══ SUPPLIED RECORDS

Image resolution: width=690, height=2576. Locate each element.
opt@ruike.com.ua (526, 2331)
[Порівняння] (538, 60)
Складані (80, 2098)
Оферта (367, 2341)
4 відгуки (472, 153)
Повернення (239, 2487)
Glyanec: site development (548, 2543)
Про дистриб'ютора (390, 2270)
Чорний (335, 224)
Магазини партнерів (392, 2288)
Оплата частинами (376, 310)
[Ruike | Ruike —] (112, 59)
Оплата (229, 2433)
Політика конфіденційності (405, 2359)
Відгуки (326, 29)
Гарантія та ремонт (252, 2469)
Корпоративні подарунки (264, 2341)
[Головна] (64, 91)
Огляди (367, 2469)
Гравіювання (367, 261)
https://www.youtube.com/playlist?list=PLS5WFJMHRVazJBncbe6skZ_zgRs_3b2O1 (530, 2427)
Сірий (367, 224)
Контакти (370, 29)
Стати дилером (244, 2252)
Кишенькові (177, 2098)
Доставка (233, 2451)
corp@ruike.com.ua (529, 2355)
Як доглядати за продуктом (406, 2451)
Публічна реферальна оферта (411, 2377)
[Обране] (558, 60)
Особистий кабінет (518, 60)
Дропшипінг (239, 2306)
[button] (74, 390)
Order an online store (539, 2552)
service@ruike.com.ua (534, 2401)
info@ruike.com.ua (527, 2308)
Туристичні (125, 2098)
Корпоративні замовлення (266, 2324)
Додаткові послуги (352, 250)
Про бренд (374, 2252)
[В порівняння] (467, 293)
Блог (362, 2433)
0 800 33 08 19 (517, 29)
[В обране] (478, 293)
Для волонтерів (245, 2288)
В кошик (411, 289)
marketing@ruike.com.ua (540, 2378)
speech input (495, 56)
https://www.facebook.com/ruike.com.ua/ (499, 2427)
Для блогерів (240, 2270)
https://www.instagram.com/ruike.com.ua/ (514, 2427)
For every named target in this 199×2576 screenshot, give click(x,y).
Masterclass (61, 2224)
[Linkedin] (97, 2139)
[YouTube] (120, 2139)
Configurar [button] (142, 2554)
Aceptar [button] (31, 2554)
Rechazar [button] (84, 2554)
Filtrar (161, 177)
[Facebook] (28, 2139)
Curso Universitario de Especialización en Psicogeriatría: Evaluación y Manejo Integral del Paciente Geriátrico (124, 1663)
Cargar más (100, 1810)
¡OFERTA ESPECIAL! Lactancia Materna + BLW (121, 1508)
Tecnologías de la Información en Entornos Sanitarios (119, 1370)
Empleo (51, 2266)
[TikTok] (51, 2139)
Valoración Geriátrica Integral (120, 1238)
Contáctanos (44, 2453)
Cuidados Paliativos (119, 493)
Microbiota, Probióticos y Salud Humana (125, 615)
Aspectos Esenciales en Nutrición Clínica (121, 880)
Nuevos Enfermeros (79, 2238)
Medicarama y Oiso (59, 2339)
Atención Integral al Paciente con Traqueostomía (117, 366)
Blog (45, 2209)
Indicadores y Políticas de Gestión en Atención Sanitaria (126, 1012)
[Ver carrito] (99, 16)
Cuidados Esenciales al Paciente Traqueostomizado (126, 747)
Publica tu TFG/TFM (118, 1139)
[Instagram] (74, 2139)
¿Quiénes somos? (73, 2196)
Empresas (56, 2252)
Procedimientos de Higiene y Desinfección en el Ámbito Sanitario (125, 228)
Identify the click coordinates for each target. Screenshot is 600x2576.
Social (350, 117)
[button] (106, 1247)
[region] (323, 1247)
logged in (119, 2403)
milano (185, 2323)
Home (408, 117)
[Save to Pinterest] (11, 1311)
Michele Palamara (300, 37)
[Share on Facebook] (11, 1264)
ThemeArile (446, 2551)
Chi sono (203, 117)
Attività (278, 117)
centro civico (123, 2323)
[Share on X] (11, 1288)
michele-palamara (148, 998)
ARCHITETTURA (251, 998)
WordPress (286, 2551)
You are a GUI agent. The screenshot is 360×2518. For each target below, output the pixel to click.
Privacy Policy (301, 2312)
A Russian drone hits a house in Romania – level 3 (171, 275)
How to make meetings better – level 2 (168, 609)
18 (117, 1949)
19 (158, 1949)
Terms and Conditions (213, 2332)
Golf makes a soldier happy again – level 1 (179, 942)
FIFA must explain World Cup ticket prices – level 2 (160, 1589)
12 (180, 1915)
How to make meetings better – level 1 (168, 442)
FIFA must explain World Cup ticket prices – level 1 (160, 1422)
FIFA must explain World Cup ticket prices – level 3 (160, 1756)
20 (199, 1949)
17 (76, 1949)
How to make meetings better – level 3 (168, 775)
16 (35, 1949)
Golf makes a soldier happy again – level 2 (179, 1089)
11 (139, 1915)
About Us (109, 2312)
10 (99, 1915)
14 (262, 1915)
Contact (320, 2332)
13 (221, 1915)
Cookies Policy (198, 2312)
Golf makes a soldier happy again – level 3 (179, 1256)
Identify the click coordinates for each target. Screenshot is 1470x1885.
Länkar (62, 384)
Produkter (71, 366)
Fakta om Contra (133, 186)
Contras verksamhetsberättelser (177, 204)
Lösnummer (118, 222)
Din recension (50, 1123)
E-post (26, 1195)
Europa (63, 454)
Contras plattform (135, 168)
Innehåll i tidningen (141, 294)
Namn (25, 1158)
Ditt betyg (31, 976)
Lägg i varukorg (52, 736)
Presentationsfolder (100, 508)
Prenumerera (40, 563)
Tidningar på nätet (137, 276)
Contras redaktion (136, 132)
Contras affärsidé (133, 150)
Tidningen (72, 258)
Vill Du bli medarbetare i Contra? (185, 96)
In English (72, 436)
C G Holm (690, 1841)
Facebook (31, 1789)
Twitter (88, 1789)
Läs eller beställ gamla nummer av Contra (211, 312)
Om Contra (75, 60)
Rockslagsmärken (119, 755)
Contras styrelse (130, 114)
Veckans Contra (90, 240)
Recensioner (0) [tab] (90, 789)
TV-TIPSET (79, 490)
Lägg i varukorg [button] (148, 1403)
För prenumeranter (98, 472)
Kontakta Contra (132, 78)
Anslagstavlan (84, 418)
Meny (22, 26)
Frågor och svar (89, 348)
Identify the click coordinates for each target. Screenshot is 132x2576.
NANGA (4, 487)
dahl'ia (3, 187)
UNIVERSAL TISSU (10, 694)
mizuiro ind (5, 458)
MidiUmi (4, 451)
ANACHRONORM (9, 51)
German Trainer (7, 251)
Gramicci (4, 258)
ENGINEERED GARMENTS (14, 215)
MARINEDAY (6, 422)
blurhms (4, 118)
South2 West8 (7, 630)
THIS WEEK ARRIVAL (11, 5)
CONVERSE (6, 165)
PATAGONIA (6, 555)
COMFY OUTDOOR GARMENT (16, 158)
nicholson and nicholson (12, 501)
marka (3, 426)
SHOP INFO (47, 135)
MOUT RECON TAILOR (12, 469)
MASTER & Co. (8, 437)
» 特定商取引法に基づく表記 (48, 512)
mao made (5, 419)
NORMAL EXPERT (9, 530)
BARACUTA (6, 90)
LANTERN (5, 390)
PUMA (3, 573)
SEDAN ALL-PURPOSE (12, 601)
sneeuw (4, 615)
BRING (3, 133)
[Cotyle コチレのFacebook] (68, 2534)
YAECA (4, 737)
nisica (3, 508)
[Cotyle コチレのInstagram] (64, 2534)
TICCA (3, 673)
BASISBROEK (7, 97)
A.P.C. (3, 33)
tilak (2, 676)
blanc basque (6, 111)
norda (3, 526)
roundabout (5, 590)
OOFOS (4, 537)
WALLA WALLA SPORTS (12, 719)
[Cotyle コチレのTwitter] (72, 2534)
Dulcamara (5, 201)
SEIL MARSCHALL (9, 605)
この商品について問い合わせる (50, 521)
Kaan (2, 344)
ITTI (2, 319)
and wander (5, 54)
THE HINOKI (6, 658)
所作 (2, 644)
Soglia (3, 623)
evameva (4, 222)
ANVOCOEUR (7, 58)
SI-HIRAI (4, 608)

════

The string "Esenciales" marks the lines to copy; report each of them from the data above.

**SOLUTION FOR THIS TASK**:
Aspectos Esenciales en Nutrición Clínica (121, 880)
Cuidados Esenciales al Paciente Traqueostomizado (126, 747)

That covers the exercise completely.